All of these qualities are admirable. To be aggressive, to be confident, to be determined and steadfast. But, they come at a price. I haven’t realized until just now what a price I have paid. I sacrificed to be here. I spent sunny afternoons and lazy weekends and long vacations in battle. I worked while others slept. Happy couples on the beach. Groups of friends playing softball. I looked at them with disdain. I would be so much better. I would be morally victorious. My struggle was worth it. Duty. Responsibility. Commitment. All virtuous words, except when taken too far. Or when obliged for the wrong reasons.

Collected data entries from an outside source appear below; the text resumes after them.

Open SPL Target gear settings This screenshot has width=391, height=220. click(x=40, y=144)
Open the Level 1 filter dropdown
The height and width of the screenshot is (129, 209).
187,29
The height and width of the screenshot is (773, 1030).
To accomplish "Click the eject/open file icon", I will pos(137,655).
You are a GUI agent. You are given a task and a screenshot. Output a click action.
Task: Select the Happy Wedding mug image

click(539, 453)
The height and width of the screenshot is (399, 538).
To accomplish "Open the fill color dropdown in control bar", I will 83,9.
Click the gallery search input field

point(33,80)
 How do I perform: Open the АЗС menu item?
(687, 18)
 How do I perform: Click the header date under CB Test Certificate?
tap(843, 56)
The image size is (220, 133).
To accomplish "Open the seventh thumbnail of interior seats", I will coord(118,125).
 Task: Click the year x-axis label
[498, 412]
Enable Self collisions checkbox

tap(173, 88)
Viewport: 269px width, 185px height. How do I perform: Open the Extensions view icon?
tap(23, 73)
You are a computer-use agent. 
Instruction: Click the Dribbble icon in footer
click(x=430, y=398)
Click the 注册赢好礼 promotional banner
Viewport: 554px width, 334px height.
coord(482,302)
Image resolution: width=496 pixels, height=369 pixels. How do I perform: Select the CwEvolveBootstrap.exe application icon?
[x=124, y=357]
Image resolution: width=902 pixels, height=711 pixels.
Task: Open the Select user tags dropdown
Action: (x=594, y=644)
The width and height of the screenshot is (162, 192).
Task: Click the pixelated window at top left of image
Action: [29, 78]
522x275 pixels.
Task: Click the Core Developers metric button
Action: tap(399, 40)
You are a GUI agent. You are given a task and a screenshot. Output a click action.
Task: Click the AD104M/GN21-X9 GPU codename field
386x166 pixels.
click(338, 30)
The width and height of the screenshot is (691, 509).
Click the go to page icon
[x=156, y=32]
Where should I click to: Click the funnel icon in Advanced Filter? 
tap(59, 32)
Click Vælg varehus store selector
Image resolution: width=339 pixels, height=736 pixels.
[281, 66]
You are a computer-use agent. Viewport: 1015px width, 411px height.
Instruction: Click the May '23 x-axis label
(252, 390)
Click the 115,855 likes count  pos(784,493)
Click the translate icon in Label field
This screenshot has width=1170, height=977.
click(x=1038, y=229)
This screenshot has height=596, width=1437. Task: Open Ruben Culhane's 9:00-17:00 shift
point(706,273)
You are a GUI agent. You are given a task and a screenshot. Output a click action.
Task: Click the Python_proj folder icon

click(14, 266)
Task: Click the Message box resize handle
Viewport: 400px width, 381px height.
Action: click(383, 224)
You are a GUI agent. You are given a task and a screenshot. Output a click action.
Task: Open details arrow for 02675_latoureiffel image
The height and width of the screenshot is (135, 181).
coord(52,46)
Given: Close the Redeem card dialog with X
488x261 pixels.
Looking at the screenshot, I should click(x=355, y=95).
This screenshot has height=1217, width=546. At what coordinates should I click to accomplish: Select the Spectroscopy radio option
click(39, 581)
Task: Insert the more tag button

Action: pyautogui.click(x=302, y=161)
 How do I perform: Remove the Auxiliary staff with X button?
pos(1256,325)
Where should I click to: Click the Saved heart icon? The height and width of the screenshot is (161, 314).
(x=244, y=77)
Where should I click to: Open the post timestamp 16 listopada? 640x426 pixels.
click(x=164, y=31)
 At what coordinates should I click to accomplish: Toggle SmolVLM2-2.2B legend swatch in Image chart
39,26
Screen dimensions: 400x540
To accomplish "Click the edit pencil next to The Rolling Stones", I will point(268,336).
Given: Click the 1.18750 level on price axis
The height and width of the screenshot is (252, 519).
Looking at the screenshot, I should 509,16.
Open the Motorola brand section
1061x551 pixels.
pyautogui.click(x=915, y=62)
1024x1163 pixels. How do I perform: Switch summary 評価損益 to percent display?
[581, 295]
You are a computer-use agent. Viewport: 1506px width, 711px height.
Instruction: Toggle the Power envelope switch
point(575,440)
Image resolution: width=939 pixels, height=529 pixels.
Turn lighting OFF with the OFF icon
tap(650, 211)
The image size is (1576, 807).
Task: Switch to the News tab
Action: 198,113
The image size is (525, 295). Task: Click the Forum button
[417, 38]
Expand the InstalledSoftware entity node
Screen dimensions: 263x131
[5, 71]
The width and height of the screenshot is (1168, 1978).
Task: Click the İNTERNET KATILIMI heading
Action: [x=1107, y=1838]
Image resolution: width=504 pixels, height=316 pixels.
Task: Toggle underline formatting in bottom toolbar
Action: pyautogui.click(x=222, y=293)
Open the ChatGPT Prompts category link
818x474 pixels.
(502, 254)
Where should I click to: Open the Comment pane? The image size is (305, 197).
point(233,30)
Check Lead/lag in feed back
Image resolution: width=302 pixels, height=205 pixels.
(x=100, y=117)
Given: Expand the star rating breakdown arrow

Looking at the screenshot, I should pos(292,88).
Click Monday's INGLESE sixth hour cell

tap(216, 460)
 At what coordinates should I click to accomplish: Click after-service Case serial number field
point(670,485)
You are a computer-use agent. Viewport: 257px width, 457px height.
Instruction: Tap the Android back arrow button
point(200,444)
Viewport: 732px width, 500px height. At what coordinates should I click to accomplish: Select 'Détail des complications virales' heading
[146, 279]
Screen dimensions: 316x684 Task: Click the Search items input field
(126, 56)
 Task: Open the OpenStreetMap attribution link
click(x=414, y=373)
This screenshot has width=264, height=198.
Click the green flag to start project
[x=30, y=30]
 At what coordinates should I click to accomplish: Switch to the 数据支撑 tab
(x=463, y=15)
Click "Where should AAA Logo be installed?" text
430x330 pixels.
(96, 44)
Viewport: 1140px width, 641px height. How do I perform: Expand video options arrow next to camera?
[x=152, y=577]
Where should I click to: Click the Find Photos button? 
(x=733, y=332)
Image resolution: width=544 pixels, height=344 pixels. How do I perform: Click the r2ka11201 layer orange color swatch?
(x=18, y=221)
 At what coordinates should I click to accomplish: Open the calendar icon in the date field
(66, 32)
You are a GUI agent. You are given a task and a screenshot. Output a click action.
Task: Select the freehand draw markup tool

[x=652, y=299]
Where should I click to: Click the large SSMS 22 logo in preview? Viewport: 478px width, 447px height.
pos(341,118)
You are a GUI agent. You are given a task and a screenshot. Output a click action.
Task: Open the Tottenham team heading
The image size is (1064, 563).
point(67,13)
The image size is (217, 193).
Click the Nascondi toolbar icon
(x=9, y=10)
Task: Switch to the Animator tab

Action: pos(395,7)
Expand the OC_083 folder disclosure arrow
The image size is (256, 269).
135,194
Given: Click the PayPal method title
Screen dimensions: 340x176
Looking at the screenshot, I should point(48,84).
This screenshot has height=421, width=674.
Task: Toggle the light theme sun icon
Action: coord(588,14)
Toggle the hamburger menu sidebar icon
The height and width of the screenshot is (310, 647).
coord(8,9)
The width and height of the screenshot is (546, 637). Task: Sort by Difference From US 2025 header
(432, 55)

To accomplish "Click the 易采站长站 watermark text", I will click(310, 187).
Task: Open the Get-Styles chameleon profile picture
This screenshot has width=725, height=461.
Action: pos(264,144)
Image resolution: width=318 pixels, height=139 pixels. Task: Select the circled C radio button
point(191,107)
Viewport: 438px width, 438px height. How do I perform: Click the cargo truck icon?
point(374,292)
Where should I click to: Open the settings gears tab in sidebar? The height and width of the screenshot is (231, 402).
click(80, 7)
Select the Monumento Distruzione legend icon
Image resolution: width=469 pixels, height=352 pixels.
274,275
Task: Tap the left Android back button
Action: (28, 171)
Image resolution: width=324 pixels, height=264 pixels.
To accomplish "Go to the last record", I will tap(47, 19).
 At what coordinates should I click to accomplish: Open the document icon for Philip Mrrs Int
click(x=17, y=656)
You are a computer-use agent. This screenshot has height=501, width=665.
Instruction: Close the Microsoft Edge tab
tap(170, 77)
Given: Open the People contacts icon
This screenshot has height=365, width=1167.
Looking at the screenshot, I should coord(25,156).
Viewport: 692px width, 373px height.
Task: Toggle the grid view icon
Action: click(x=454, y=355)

As I look around now, I realize the slippery trade-off between ambition and wholeness. In some ways, my wholeness has been stripped away. Defined for so long by what I do, I have forgotten who I am. I look now at the way we greedily follow the battleplan. How we clamor for the reinforcement of our grades, our accolades, our trophies. We don’t know any other way to be. We don’t know what else will fill us up. We, who for so long have been the best of the best, are now pitted head to head. I fear for the casualties. I fear for the hurt and wounded, the ones who lose their sense of being. For the ones who cannot bear to see anything less than perfection. There is a big, scary world out there waiting for us. One in which grades and gold stars don’t just fall from the heavens. What then?

Tuesday, September 18, 2007

It Begins...

I like school. I like people. I like making things better. Why not combine them all and go to school to learn how to make people better? Easier said than done...

Years of suffering and striving. Years of competition and stress and anxiety. And after all that, I finally made it. I'm finally here - ready to make my mark on this thing called "doctoring." I'm living the dream. Yet, just a little while ago, I stepped through a set of double doors into a hushed wood-paneled lecture hall only to find that the journey had just begun. Join me, won't you?